Straßenbeleuchtung mit Verstand: Bei einem Test hat die Lichtkünstlerin Siegrun Appelt mit wenigen, aber gezielten Spots den Turm der Ludwigsburger Friedenskirche in Szene gesetzt. Foto: Siegrun Appelt

Gegen den Lichtsmog: Die Stadt will mit einem neuen Konzept die Straßenbeleuchtung revolutionieren. Dass dafür eine Lichtkünstlerin angefragt worden ist, betrachten CDU und Freie Wähler mit Skepsis.

Ludwigsburg - Slow Food, slow Carb – wenn es ums Essen geht, wissen wir die Langsamkeit schon länger zu schätzen. Doch nun soll in Ludwigsburg auch ein „Slow Light“ Einzug halten. „Ein langsames Licht gibt es nicht“, scherzte SPD-Stadtrat Dieter Juranek: „Das Licht wird immer 300 000 Kilometer pro Sekunde zurücklegen.“ Tatsächlich würde ein Begriff wie Low Light auch besser umschreiben, was die Stadtverwaltung beabsichtigt: Der von der Straßenbeleuchtung verursachte Lichtsmog soll verringert werden.

Nach Aussage von Stadtplaner Martin Kurt, der das Konzept im Bauausschuss vorstellte, vollzieht Ludwigsburg mit Slow Light einen Strukturwandel: „Bisher haben wir vor allem danach geschaut, dass die Laternen gut aussehen, jetzt legen wir den Schwerpunkt auf das, was sie ausleuchten.“ Um zu unterstreichen, dass es um mehr als ein paar neue Straßenlampen geht, machen das Stadtplanungsamt und die Fachbereiche Tiefbau und Grünflächen sowie Kunst und Kultur gemeinsame Sache. Und damit nicht genug, haben sie auch eine Lichtexpertin ins Boot geholt: die österreichische Medienkünstlerin Siegrun Appelt.

Nachhaltigkeit wichtiger

Für die richtige Ausleuchtung einer Stadt brauche es keine Künstler, „das kann auch ein Elektroinstallateur“, sagte der CDU-Stadtrat und Inhaber eines Unternehmens für Elektrotechnik, Reinhold Noz. Er befürchtet, dass alles Künstlerische nur die Kosten hochtreibe. Stattdessen sei es viel wichtiger, die neuesten Produkte der Herstellerfirmen zu kennen. „Jetzt setzen bei uns alle auf LED, aber in den USA geht die Entwicklung schon wieder woanders hin“, sagte Noz. Auch die Freien Wähler möchten „nicht groß auf die Kunstschiene aufspringen“, sagte Andreas Rothacker. „Uns ist vor allem die Nachhaltigkeit wichtig.“

Es gehe nicht darum, Kunstwerke zu installieren, sagte die Kulturamtsleiterin Wiebke Richert. Auch wenn eine Kunstauktion den ersten Anstoß für das Konzept geliefert habe. Ihr wie auch anderen Rathausmitarbeitern habe das 2016 von der Kulturregion Stuttgart initiierte Lichtkunstfestival „Aufstiege“ die Augen geöffnet. „Es hat viel von der emotionalen Wirkung von Licht aufgezeigt“, sagt Richert. Eine der Fragestellungen damals habe gelautet: Wie kann man den öffentlichen Raum ins rechte Licht rücken? Seither stehe die Stadt in Kontakt mit Siegrun Appelt.

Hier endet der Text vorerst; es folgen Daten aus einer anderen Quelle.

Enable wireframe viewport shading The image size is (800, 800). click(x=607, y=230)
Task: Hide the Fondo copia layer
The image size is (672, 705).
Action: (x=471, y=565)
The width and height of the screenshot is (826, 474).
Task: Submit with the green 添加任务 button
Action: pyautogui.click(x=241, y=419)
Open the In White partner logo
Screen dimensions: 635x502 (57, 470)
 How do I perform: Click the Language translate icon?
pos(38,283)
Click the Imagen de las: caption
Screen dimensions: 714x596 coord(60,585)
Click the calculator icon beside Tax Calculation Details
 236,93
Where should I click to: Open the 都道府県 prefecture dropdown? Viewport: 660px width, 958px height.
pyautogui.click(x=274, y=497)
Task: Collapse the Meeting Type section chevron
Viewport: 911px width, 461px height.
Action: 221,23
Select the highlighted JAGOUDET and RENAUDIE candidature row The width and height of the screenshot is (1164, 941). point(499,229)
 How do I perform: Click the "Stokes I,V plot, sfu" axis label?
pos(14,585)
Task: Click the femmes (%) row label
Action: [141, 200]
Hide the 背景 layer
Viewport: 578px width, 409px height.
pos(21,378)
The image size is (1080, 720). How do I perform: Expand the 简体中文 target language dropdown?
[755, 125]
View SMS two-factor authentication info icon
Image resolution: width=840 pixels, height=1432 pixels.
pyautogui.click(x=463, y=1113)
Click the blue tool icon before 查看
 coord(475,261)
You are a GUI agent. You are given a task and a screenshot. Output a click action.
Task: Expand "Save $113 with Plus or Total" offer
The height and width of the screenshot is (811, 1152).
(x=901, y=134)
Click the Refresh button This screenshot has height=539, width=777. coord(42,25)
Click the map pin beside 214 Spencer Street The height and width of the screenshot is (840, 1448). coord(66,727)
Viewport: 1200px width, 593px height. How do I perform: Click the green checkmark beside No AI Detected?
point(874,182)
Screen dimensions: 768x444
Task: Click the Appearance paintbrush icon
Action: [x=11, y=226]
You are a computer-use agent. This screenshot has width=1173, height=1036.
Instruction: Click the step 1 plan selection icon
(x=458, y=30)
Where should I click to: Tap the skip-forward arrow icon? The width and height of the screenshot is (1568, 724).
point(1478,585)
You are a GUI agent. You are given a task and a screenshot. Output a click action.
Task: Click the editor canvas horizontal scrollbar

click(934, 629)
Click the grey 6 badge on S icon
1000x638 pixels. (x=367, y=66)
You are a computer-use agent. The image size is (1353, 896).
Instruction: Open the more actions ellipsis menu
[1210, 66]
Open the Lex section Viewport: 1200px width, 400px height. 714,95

Es gehe in erster Linie um „intelligentes Licht“, sagte Ulrike Schmidtgen vom Fachbereich Tiefbau. „Was wir wollen, sind Leuchten ohne Blendwirkung.“ Der Rathausplatz sei „ein dunkles Loch“, sagt Elga Burkhardt (Lubu). Noch immer gebe es in der Stadt „zu viele Zonen, die nicht klar zu erkennen sind“, pflichtete Kurt bei. Und fügte selbstkritisch an: „Obwohl wir zum Beispiel am Rathausplatz erst vor wenigen Jahren neue Lampen installiert haben.“ Aber man habe aufs falsche Pferd gesetzt, darum sei eine Kurskorrektur überfällig.

Nachts auf dem Marktplatz

Die neuen Leuchten sollen zunächst am Neubaugebiet Römerhügel aufgestellt werden, außerdem seien Tests im Grünzug Pflugfeldens geplant. Eine erste Bewährungsprobe verspreche er sich von der neuen Ausleuchtung des Rathausplatzes, sagt Kurt. Danach sei dann der Marktplatz an der Reihe. Eine Aussicht, die die Slow-Light-Befürworter besonders begeisterte.

„Das ist eine wichtige Sache“, sagte Christine Knoß (Grüne). Es gehe nicht nur darum, die Sicherheit zu erhöhen, sondern auch um den bewussten Umgang mit Licht: „Wir wollen nicht länger den Weltraum ausleuchten.“ Wo eine Umrüstung ohnehin anstehe, sei es sinnvoll, meinte Juranek. Sie freue sich auf den Tag, an dem der Marktplatz seine Schönheit auch nachts entfalte, sagte Burkhardt: „Und ich finde es gut, dass wir dafür eine Fachfrau gefunden haben.